The invention discloses heart-type selenium-rich rye juice bread and a preparation method thereof, relates to the field of bread making, and comprises the following raw materials in parts by weight: sugar powder: 15-30 parts; bread flour: 50-70 parts; selenium-rich rye powder: 50-70 parts; honey: 5-10 parts; yeast: 0.6-1.5 parts; salt: 2-3 parts of a solvent; cake powder: 8-15 parts; cream: 10-20 parts; juice: 40-70 parts of water: 40-60 parts; shelled melon seeds: 10-20 parts. The invention prepares fruit juice, kneads dough, molds for shaping, baking, sealing and packaging. In the preparation process, a heart-shaped die is used to prepare dough with unique shape. The selenium rye flour contains abundant amino acids, has effects of preventing and resisting cancer, has low sugar content, and is rich in nutrition, sour, sweet, delicious, and good in taste, and suitable for people of all ages by adding fruit juice during kneading.

Description

Heart-type selenium-rich rye juice bread and preparation method thereof
Technical Field
The invention relates to a food processing technology, in particular to heart-type selenium-rich rye juice bread and a preparation method thereof.
Background
With the economic development, people's living water is improved, and people's demand for healthy diet is higher and higher.

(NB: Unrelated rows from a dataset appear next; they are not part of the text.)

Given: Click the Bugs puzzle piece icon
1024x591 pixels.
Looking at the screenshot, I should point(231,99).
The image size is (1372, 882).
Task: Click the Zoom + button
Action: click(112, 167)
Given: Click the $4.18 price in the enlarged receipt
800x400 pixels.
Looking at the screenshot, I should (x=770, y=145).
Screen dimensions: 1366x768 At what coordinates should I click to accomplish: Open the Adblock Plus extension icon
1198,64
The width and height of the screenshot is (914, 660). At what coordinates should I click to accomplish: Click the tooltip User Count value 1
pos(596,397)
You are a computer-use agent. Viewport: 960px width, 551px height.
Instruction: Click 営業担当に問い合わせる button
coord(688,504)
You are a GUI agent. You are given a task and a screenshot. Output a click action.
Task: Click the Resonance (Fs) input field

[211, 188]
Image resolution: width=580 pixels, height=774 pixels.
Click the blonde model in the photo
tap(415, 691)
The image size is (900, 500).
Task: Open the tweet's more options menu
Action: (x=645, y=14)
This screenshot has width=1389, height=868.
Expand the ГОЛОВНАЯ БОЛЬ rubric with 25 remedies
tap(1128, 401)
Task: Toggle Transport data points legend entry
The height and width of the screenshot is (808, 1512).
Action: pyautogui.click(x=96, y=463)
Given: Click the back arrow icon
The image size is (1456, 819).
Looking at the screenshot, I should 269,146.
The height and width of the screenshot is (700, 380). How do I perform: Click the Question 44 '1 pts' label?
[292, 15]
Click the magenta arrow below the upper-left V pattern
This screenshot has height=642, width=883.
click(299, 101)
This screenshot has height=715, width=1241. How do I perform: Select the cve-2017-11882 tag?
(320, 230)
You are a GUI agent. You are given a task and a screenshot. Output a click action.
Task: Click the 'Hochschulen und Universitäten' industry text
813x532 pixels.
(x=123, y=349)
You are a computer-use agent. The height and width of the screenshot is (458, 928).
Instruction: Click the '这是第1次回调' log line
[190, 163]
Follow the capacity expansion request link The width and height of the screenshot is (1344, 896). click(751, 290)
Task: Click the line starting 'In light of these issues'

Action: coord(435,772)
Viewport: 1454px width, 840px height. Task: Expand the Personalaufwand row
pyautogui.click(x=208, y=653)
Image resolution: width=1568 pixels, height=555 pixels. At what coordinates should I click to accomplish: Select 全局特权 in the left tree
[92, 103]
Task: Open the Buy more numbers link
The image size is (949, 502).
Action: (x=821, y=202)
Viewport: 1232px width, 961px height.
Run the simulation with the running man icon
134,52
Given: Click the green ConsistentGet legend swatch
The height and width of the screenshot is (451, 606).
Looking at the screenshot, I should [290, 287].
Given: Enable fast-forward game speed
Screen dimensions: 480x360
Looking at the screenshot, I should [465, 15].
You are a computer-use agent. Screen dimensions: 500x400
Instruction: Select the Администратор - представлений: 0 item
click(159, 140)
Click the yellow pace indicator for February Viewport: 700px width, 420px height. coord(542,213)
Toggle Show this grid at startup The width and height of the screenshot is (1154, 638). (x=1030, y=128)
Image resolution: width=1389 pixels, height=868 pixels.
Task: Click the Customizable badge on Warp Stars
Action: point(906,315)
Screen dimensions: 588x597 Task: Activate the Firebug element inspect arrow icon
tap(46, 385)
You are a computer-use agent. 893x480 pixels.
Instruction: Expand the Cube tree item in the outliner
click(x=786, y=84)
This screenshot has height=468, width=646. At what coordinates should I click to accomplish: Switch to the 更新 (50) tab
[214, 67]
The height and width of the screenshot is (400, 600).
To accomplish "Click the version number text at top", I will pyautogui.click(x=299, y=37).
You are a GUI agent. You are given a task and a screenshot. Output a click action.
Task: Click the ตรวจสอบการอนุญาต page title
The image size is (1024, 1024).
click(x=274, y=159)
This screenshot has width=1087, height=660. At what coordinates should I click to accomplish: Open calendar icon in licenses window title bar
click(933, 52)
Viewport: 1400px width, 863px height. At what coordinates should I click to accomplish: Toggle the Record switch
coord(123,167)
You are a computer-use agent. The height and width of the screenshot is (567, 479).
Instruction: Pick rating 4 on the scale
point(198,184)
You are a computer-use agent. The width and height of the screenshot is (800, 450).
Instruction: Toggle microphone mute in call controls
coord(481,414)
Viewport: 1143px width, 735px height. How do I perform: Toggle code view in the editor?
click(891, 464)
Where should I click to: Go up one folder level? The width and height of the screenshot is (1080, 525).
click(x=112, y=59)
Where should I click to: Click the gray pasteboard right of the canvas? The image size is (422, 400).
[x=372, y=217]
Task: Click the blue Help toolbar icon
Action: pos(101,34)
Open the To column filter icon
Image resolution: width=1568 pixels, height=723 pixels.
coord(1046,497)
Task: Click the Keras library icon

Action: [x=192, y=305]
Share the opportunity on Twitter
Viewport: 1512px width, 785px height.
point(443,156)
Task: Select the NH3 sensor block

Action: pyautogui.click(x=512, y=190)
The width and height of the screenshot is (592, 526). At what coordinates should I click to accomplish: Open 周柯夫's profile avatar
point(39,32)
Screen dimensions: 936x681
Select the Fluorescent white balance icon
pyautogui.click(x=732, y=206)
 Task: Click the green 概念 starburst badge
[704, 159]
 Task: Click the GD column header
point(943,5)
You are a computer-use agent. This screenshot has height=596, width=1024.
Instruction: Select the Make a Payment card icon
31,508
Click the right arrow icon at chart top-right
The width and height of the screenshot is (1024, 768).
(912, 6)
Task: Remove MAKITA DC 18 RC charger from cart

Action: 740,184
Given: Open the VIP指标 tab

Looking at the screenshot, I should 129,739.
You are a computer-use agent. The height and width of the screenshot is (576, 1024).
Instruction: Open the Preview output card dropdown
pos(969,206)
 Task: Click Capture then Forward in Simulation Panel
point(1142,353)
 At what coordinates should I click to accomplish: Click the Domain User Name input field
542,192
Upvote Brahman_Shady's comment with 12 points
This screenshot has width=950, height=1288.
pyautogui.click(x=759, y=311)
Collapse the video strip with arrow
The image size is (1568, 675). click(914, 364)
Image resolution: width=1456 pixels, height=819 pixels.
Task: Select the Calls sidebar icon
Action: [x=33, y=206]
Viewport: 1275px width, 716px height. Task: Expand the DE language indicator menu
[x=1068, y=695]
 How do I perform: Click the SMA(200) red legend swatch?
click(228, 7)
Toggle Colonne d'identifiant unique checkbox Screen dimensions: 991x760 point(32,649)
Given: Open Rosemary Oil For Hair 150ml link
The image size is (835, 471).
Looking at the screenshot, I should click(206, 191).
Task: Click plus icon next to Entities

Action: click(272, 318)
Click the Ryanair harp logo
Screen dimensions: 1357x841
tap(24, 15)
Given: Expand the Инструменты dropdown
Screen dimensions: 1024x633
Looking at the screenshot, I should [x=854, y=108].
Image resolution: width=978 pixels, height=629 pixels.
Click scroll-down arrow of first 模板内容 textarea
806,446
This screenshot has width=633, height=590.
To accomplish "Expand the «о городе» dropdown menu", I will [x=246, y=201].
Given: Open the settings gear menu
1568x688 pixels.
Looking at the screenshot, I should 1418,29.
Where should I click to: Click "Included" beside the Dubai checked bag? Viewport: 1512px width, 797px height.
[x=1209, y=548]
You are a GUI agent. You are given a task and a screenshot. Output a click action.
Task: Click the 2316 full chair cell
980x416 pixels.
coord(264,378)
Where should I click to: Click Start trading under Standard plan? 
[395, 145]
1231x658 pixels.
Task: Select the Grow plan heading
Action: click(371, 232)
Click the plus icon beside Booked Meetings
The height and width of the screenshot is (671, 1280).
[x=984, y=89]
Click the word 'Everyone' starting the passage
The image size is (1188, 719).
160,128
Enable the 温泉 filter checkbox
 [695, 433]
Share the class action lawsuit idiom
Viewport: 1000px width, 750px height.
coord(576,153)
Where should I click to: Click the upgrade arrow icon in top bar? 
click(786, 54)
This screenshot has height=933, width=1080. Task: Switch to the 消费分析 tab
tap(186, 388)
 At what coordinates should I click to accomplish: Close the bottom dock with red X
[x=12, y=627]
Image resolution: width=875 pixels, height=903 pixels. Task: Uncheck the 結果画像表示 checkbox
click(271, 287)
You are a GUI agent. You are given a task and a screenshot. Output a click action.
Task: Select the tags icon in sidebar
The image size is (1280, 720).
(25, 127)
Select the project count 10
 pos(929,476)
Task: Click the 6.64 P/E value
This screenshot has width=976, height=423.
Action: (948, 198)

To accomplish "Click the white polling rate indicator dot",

The fruit juice bread is more and more popular due to the characteristics of rich nutrition, variable shape and unique taste. The selenium rye powder contains rich amino acids and low sugar content, has the effects of preventing and resisting cancer, and is used as a raw material to meet the requirements of healthy diet of people. Fruits contain abundant vitamins, but excessive consumption can cause stomach discomfort and adversely affect nutrient absorption.
Disclosure of Invention
The invention aims to: a heart type selenium-rich rye juice bread and its preparation method are provided.
In order to achieve the purpose, the invention provides the following technical scheme:
a heart-type selenium-rich rye juice bread and a preparation method thereof comprise the following raw materials in parts by weight: sugar powder: 15-30 parts; bread flour: 50-70 parts; selenium-rich rye powder: 50-70 parts; honey: 5-10 parts; yeast: 0.6-1.5 parts; salt: 2-3 parts of a solvent; cake powder: 8-15 parts; cream: 10-20 parts; juice: 40-70 parts of water: 40-60 parts; shelled melon seeds: 10-20 parts.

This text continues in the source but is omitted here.